Le score historique de 2025 apparaît dès lors comme l’expression d’un accueil plutôt favorable des populations, sensibles à cette marque d’attention. Il donne au parti présidentiel un nouveau souffle à Abobo, en réactivant un lien ancien que les électeurs entendaient voir consolidé par des actes.
Une campagne de terrain, pensée pour Abobo
Désigné candidat à quelques semaines seulement du scrutin, Téné Birahima a opté pour une campagne resserrée, fondée sur la proximité. Loin des grands rassemblements, il a privilégié les rencontres avec les communautés, les organisations professionnelles, les chefs de quartiers, les jeunes et les femmes, entrant ainsi dans le cœur de la commune. Cette stratégie, adaptée à la sociologie d’Abobo, a permis d’instaurer une relation directe avec les électeurs et de transformer une candidature tardive en dynamique massive. Dans une commune où la parole donnée compte autant que le symbole, la présence répétée sur le terrain a pesé lourd dans la mobilisation.
L’enfant d’Abobo : une parole plus personnelle
Réputé réservé, voire austère, celui que l’on appelle “Ibrahim” dans l’intimité, s’est montré plus accessible durant cette campagne. Il a évoqué pour la première fois, publiquement, une partie de son enfance partagée entre Abobo et Yopougon, rappelant un parcours ancré dans les réalités populaires d’Abidjan. Cette prise de parole, inhabituelle chez l’homme, a contribué à humaniser son image.
Un témoignage a particulièrement marqué les esprits, celui évoquant ses liens avec son médecin traitant, originaire de l’Ouest du pays, qui l’a accompagné durant un moment de maladie. Un récit intime, sobre, qu’il a présenté comme un symbole du vivre-ensemble ivoirien, loin des clivages régionaux.
Une autorité politique assumée
La campagne a également mis en lumière la stature politique du candidat. En plein scrutin, Téné Birahima Ouattara a suspendu ses activités à Abobo pour se rendre à Man, théâtre d’un affrontement électoral sensible entre la liste RHDP conduite par Mamadou Bamba, dit Momo et une liste indépendante menée par Sidiki Konaté, ancien cadre de la rébellion. Sur place, accompagné par plusieurs cadres de la région, le Ministre a tenu un discours direct et sans ambiguïté en faveur de la liste du parti présidentiel. Cette intervention a été perçue comme décisive par de nombreux observateurs, la liste RHDP a remporté finalement l’élection. L’épisode a renforcé son leadership et son rôle de pillier du dispositif politique du RHDP.
Une victoire collective, structurée
Le succès d’Abobo repose aussi sur une mobilisation collective. La campagne a bénéficié du soutien actif de nombreux cadres du parti, sous la direction de la présidente du Sénat, Kandia Camara, par ailleurs directrice de campagne. La coordination entre l’appareil politique, les relais locaux et l’engagement personnel du candidat a permis de transformer une base électorale fidèle en adhésion massive.
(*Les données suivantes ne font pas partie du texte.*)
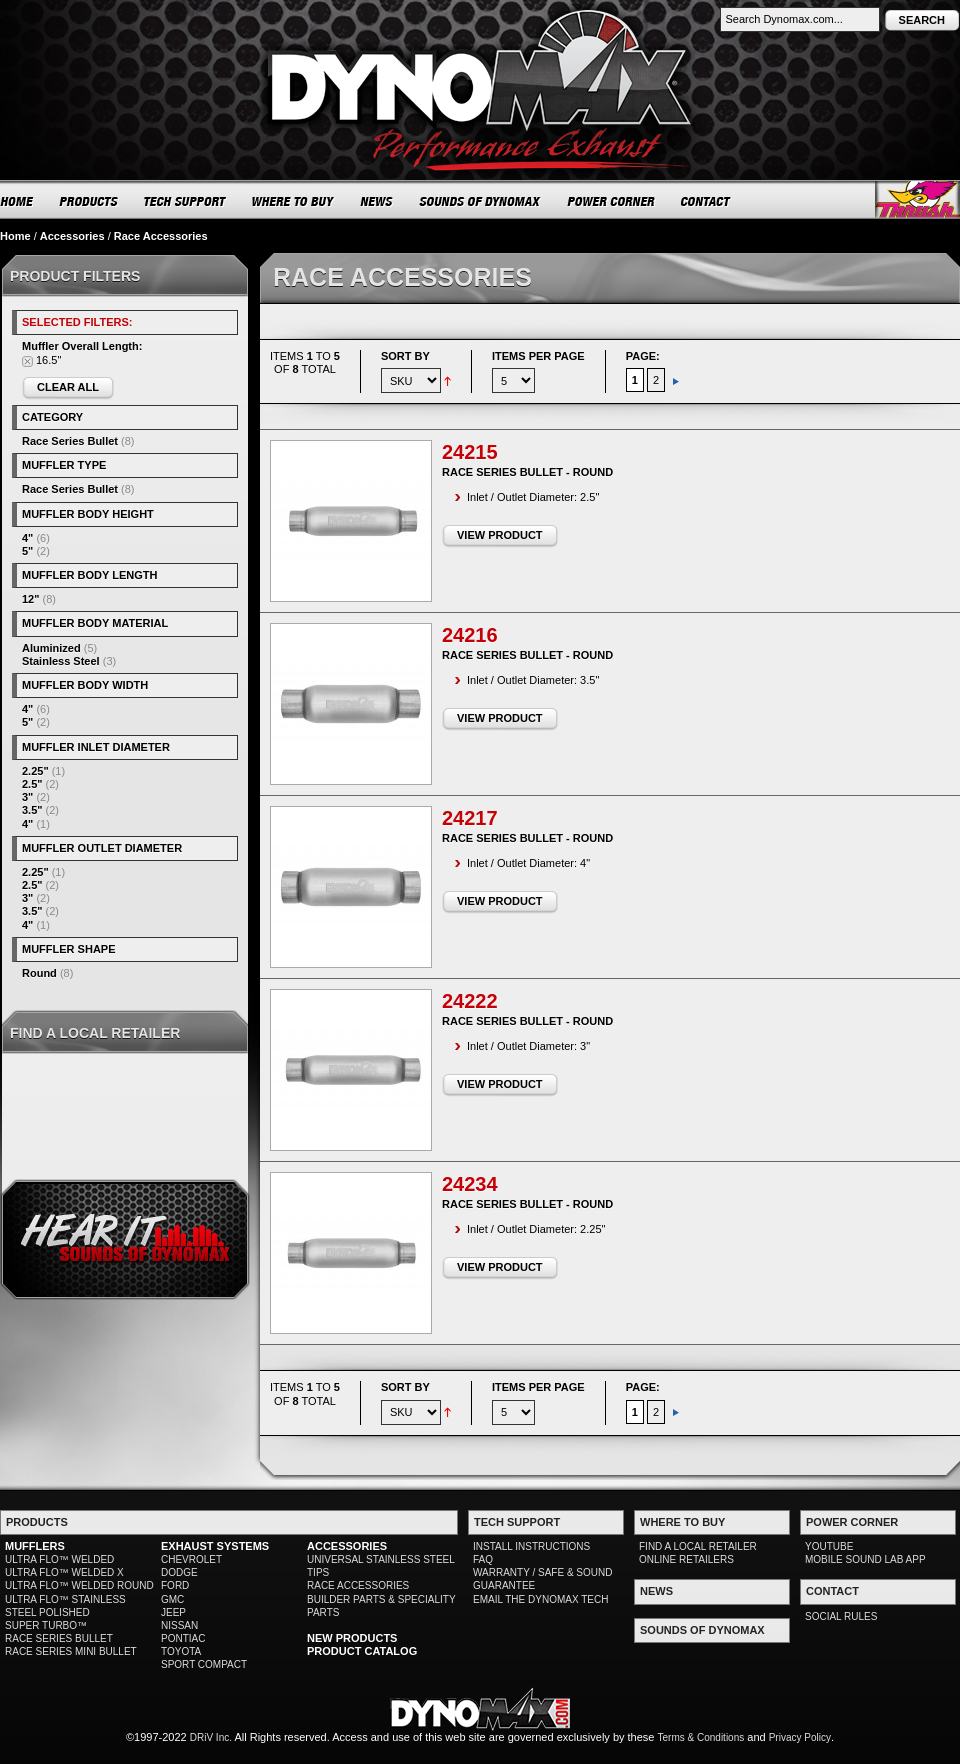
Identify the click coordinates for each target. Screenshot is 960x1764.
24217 (470, 818)
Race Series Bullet (70, 441)
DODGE (179, 1572)
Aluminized (51, 648)
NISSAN (179, 1625)
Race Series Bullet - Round (527, 472)
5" (27, 551)
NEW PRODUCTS (352, 1638)
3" (27, 797)
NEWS (377, 201)
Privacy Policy (800, 1737)
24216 (470, 635)
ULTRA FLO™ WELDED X (64, 1572)
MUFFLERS (35, 1546)
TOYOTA (181, 1651)
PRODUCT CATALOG (362, 1651)
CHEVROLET (191, 1559)
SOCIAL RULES (841, 1616)
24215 (470, 452)
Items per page (538, 356)
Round (39, 973)
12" (30, 599)
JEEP (173, 1612)
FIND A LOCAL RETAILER (698, 1546)
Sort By (405, 356)
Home (15, 236)
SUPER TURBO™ (46, 1625)
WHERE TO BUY (293, 201)
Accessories (72, 236)
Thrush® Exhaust (917, 199)
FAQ (483, 1559)
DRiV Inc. (211, 1737)
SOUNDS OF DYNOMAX (480, 201)
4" (27, 538)
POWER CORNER (611, 201)
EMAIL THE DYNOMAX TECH (540, 1599)
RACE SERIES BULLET (59, 1638)
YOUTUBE (829, 1546)
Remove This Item (27, 361)
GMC (172, 1599)
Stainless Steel (61, 661)
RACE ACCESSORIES (358, 1585)
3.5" (32, 810)
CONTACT (706, 201)
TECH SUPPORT (185, 201)
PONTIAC (183, 1638)
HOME (17, 201)
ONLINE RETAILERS (686, 1559)
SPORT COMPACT (204, 1664)
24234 (470, 1184)
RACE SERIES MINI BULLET (71, 1651)
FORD (175, 1585)
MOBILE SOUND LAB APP (865, 1559)
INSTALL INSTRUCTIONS (531, 1546)
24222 (470, 1001)
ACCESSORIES (347, 1546)
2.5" (32, 784)
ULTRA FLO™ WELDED (59, 1559)
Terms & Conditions (701, 1737)
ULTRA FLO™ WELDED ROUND (79, 1585)
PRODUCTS (89, 201)
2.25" (35, 771)
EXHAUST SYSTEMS (215, 1546)
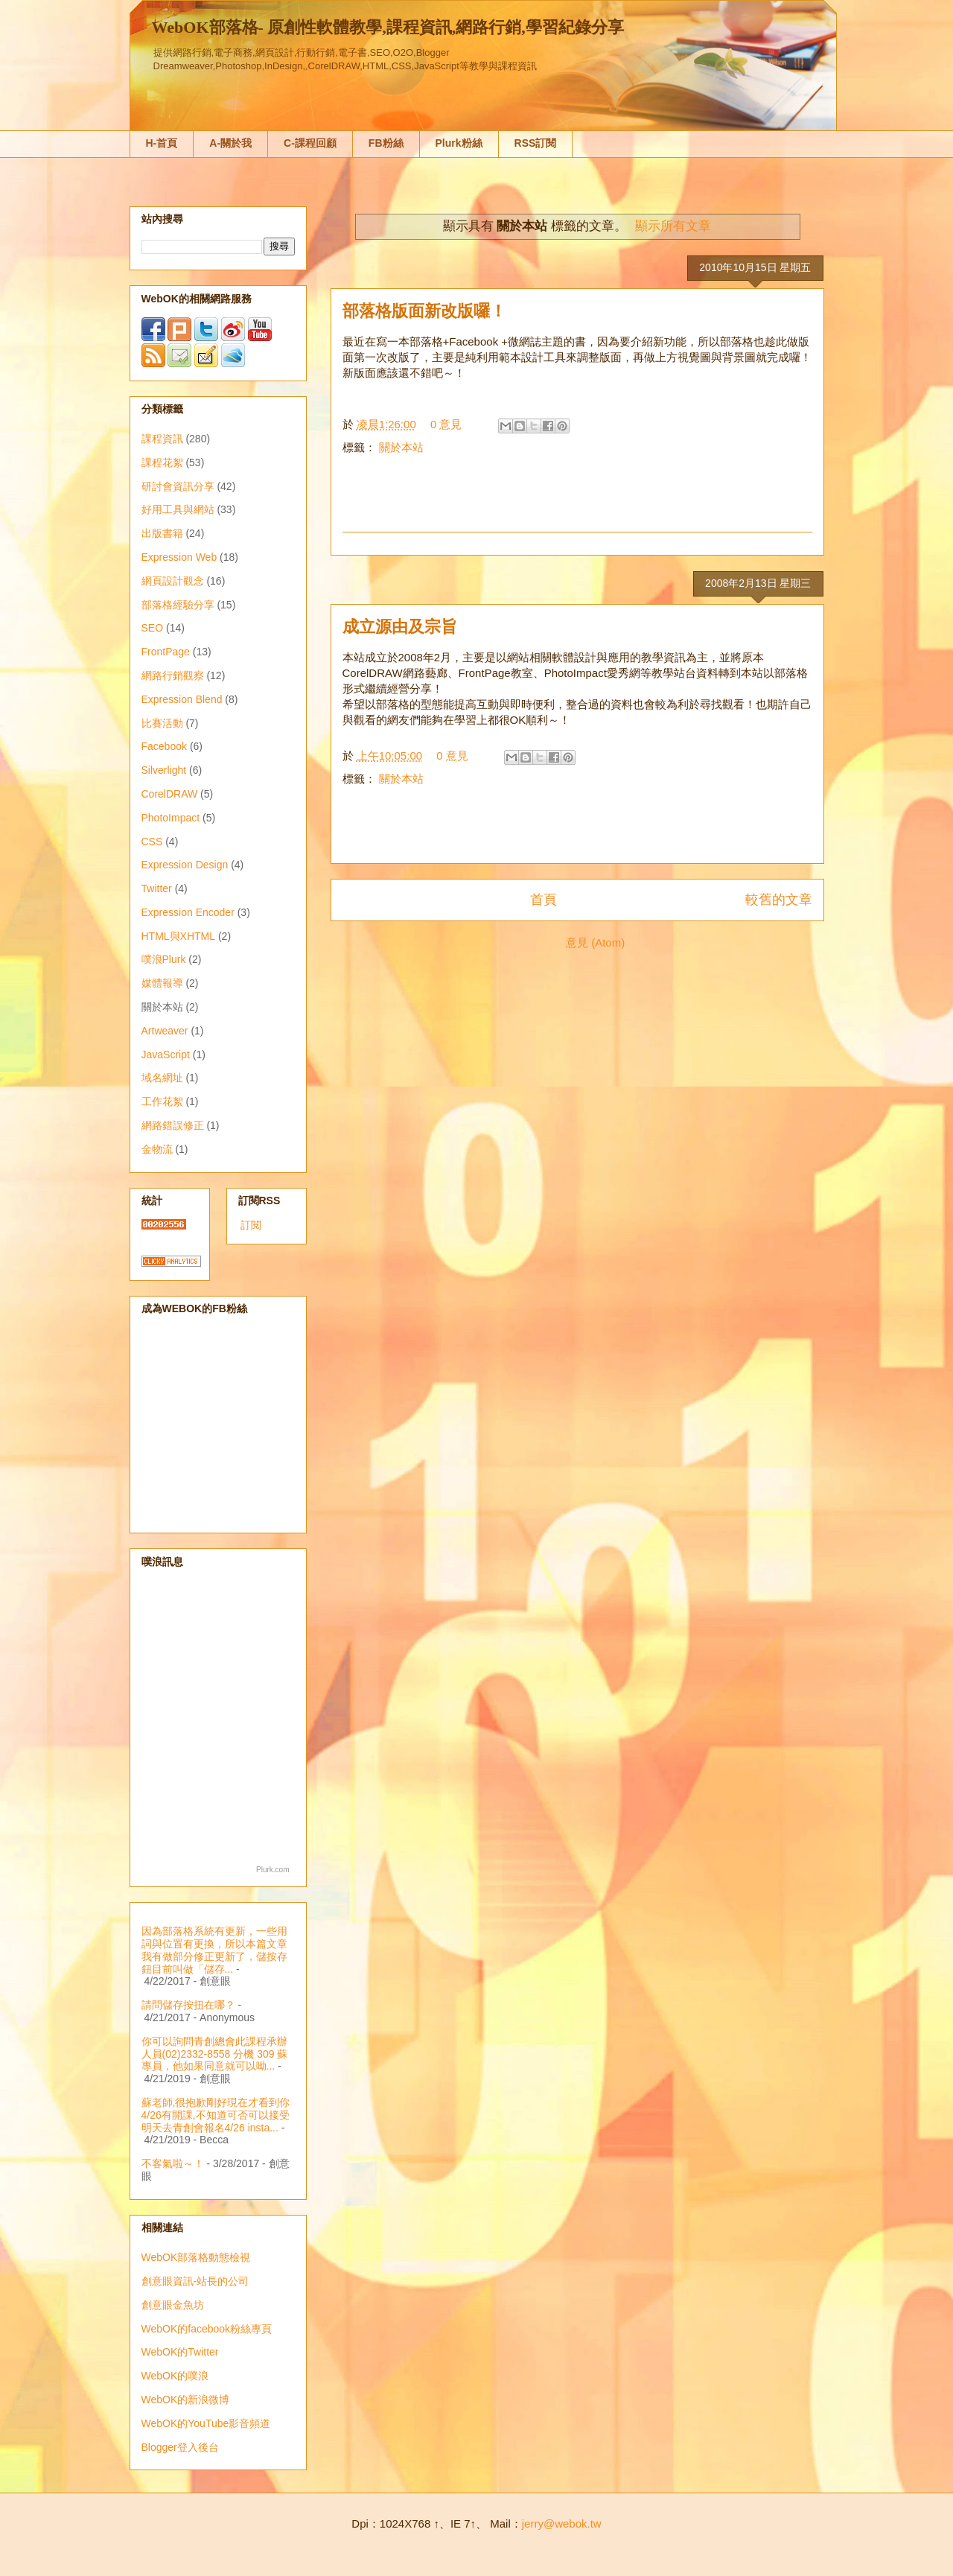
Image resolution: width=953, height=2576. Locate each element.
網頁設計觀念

Après le score, l’épreuve de la durée
À Abobo, un score élevé est autant une reconnaissance qu’un engagement. Les populations, réputées exigeantes, attendent désormais que cette mobilisation exceptionnelle se traduise par des actions visibles et durables. Le résultat de 2025 appelle une continuité dans la proximité et une mise en œuvre concrète des attentes exprimées.